On 15 February 2007, Utrecht signed Sânmărtean on a short-term contract with the option of a further two years with the Eredivisie club. The Romanian had been expected to undergo a trial with AZ Alkmaar, but he opted for Utrecht. On completion of the deal, then Utrecht technical director Piet Buter said of Sânmărtean: "We got ourselves a gold mine. He is a Champions League player, I don't think we'll be able to keep him too long for our team." On 26 March, he made his unofficial debut, in the David Di Tommaso Memorial, against AS Monaco, being handed the no. 12 shirt. On 8 April, he was in the startup team against Willem II, counting his Eredivisie debut. On 31 August 2008, Utrecht and Sânmărtean decided to end their cooperation, because of his injuries.

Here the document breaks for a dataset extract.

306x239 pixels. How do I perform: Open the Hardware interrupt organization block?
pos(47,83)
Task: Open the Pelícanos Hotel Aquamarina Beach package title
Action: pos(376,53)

===Return to Gloria Bistrița===
After Sânmărtean became a free agent, Sânmărtean started training by himself in Bistrița. On 8 January 2009, he began training with Gloria Bistrița's first team and on 25 February, he signed a short-term contract with his former team. He made his first appearance in his second spell for the club in a league match against Rapid București on 1 March, coming on as a substitute and being handed the no. 10 shirt. On 10 April, Sânmărtean assisted Gloria's first, in a 2–2 draw against CFR Cluj. It was his first assist, since his return to Gloria. On 23 May, he played his 100 match in Liga I for Gloria Bistriţa. In July, Steaua expressed its interest in the Romanian playmaker, but the disagreement over the player's wage, persuaded him to extend his contract with Gloria.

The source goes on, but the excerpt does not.